> [Görev A]:
Girdilerde "486) in the screenshot?" ifadesini içeren satırdan "WELCOME is located at coordinates (120, 260)." ifadesini içeren satıra kadar, iki satır da dahil olmak üzere, aradaki satırları hiç değiştirmeden geri ver.

> [Okuma parçası]:
—————
1949-50 yıllarında,
henüz 20-21 yaşlarında bir genç kız tarafından yazılıyor Genç Kızlar. Daha
o yaşta İngilizceden birkaç kitap çevirmiş, okumayı çok seven, hem
Türkçeye, hem de İngilizceye son derece hakim olup bir de üstüne kendi
üslubunu geliştirebilmiş çiçeği burnunda bir çevirmen o zamanlar Nihal
Yeğinobalı. Yazmak istiyor, ama ciddiye alınmamaktan korkuyor, Türkiye
Yayınevi'ndeki abileri "hele biraz daha büyü, sonra yazarsın," diyorlar.
—————
> [Görev B]:
Okuma parçasına göre Genç Kızlar hangi yıllarda yazılmış?

Öğe konumu girdileri:
—————
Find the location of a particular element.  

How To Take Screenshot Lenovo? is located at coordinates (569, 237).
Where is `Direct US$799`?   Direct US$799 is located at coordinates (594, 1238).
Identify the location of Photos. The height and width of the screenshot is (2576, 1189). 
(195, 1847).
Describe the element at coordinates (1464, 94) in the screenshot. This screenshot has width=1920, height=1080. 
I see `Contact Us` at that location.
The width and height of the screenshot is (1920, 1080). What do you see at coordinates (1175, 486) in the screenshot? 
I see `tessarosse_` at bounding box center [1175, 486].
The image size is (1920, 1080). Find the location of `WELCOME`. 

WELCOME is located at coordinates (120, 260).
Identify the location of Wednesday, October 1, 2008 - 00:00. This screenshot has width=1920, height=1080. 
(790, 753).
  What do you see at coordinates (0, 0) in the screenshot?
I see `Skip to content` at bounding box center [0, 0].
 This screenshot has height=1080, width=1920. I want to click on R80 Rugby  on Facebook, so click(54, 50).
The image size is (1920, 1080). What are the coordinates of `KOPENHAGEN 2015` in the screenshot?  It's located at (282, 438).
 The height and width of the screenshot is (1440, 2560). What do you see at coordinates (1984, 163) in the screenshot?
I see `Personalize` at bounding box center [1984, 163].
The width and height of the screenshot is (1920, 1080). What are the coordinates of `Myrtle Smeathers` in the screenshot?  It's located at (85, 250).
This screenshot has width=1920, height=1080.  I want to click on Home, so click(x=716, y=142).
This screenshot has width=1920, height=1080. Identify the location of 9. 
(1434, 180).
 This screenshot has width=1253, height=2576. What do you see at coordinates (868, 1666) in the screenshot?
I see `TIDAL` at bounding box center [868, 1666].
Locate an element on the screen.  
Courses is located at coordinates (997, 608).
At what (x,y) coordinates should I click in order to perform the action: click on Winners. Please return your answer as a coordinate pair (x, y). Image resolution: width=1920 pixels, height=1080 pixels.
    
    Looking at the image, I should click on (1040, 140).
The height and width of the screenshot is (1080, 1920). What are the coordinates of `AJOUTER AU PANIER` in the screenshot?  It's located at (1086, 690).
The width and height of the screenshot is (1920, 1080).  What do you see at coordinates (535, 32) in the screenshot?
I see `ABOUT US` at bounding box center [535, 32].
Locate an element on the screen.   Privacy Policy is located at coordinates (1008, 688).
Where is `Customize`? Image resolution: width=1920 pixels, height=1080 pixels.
—————
> [Doğru sonuç A]:
The width and height of the screenshot is (1920, 1080). What do you see at coordinates (1175, 486) in the screenshot? 
I see `tessarosse_` at bounding box center [1175, 486].
The image size is (1920, 1080). Find the location of `WELCOME`. 

WELCOME is located at coordinates (120, 260).

> [Doğru sonuç B]:
1949-50 yıllarında.